### Text
The Homeowners' motion for judgment would be timely under this
statute; however, Code § 8.01-247 limits actions on contracts
governed by the law of another state to the limitations period
of that state if its time limit is more restrictive than
Virginia's. Under Maryland law, a contract action must be
7
brought "within three years from the date it accrues." Md. Code
Ann., Courts and Judicial Proceedings § 5-101 (2002).
Accordingly, the shorter three-year Maryland statute of
limitations applies to the Homeowners' breach of contract
claims.
While a breach of contract claim under Code § 8.01-230 is
deemed to accrue "when the breach of contract occurs", Maryland
law deems the claim to accrue under a discovery rule "when the
contract is breached and when the breach was or should have been
discovered." Poffenberger v. Risser, 431 A.2d 677, 680 (Md.
1981). As required by Code § 8.01-247, we apply Maryland's
three-year statute of limitations and its discovery rule to
determine when the statute of limitations commences to run on
the breach of contract claims. Further, the effective discovery
date under Maryland law is that date upon which, in the exercise
of due diligence, there was "knowledge of circumstances which
ought to have put a person of ordinary prudence on inquiry
[thus, charging the individual] with notice of all facts which
such an investigation would in all probability have disclosed if
it had been properly pursued." Poffenberger, 431 A.2d at 681.
Using these legal yardsticks, we measure each of the
Homeowners' breach of contract claims to determine whether any
material facts were genuinely in dispute concerning the issues
upon which the trial court granted summary judgment.
8
1. Construction with conventional stucco.
Entry of summary judgment was clearly correct on this
portion of the Homeowners' breach of contract claim. The
Homeowners admit they knew that the house was to be clad with
EIFS when they signed the contract of sale on February 22, 1997,
almost three years and eight months before the motion for
judgment was filed. Moreover, the Homeowners admit they
received notice in writing at closing on August 29, 1997, that
the house was clad with EIFS and not conventional stucco, still
over three years before the motion for judgment was filed.
Under these admitted facts, no genuine issue of material fact
was in dispute that the Homeowners' claim for contractual
entitlement to conventional stucco accrued more than three years
before November 17, 2000. Therefore, the Homeowners failed to
timely file their motion for judgment on these grounds and we
will affirm the trial court's grant of summary judgment as to
this claim.
2. Failure to Comply with the Building Code.

### Excerpted data
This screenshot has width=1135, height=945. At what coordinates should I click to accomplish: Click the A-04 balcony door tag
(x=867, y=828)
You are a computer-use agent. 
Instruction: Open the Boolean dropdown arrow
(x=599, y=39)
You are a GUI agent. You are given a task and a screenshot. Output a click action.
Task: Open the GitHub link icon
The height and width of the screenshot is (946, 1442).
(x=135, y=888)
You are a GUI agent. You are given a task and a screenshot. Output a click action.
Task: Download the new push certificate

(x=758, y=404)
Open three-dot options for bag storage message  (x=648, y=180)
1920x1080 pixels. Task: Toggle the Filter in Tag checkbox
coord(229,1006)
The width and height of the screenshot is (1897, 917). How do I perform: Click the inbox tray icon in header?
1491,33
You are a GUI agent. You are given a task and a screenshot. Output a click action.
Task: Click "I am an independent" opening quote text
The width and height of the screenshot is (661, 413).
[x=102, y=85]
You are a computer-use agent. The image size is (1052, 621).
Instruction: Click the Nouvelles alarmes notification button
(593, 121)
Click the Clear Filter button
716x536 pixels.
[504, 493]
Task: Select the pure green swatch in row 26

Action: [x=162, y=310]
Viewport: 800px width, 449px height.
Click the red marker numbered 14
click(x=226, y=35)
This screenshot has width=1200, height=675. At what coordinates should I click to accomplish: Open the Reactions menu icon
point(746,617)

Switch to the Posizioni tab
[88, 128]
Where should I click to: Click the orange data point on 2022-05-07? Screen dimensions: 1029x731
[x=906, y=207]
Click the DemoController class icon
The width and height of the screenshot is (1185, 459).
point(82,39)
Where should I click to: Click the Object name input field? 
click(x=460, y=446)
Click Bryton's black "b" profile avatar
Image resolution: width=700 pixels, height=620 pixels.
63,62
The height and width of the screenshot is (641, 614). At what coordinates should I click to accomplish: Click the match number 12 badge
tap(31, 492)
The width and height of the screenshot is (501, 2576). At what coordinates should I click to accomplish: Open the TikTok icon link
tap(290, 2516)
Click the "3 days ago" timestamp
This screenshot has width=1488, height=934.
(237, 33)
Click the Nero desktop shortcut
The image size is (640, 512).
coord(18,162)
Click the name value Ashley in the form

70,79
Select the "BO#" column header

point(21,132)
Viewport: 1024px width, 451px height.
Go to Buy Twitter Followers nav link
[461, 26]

### Your objective
Transcribe the passage of the court opinion text starting at "1981). As required" and ending at "A.2d at 681.".

### Completed task
1981). As required by Code § 8.01-247, we apply Maryland's
three-year statute of limitations and its discovery rule to
determine when the statute of limitations commences to run on
the breach of contract claims. Further, the effective discovery
date under Maryland law is that date upon which, in the exercise
of due diligence, there was "knowledge of circumstances which
ought to have put a person of ordinary prudence on inquiry
[thus, charging the individual] with notice of all facts which
such an investigation would in all probability have disclosed if
it had been properly pursued." Poffenberger, 431 A.2d at 681.